Given request:
Can you retype the data below word for word, leaving out the pictures?

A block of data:
^^^^^^^^

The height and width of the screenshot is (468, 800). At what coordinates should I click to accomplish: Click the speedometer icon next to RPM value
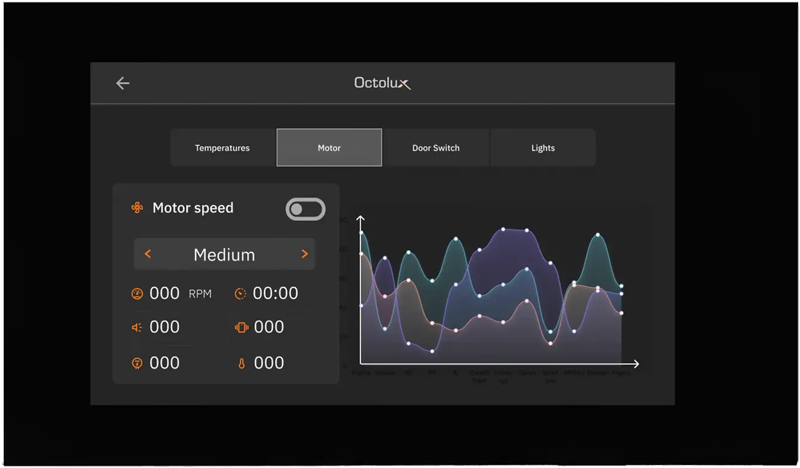pos(137,294)
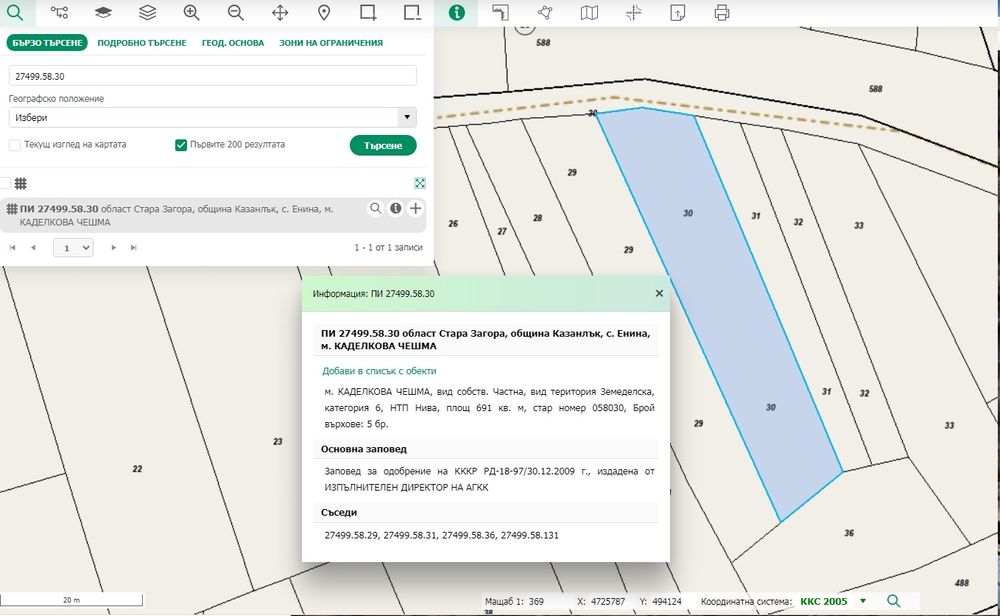Click the print map icon

(x=722, y=13)
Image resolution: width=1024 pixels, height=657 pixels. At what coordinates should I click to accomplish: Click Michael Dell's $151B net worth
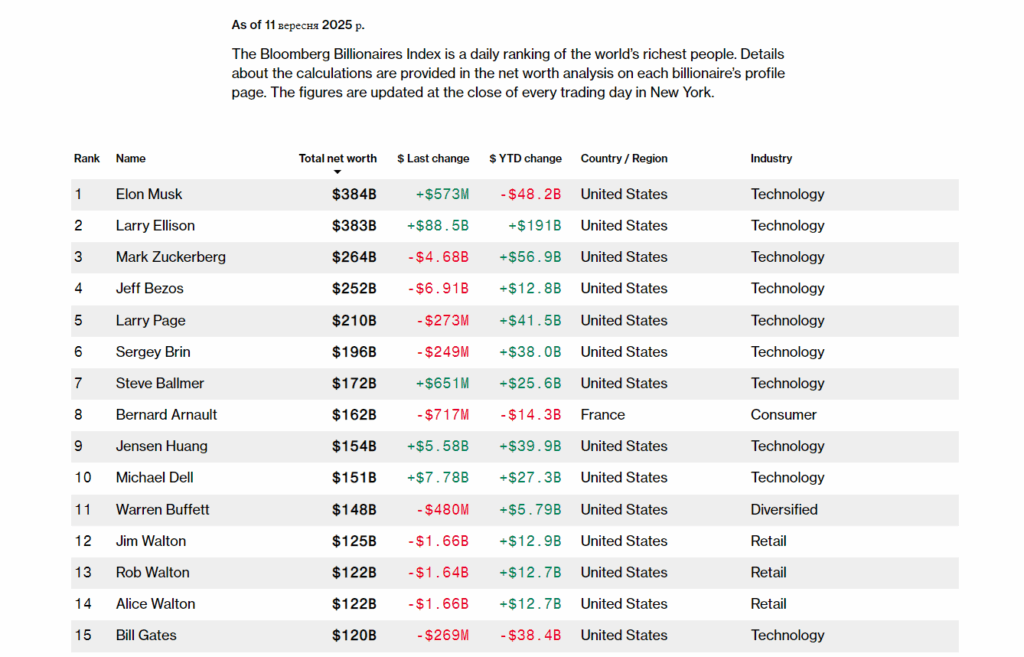354,478
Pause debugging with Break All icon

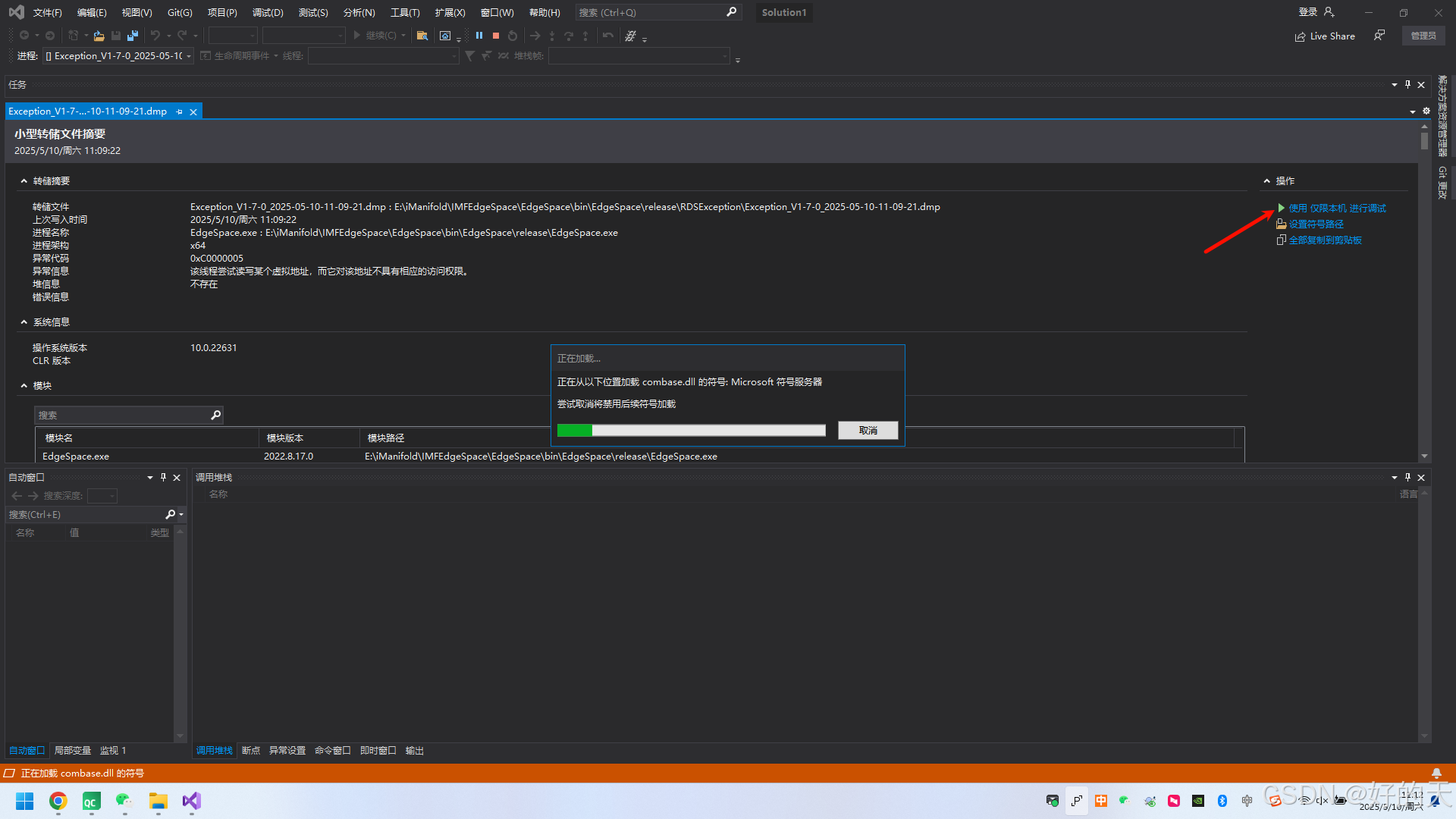[479, 36]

^^^^^^^^

Correct result:
The height and width of the screenshot is (468, 800). At what coordinates should I click to accomplish: Click the speedometer icon next to RPM value
pos(137,294)
Click the print map icon

(x=722, y=13)
Image resolution: width=1024 pixels, height=657 pixels. At what coordinates should I click to accomplish: Click Michael Dell's $151B net worth
354,478
Pause debugging with Break All icon

[479, 36]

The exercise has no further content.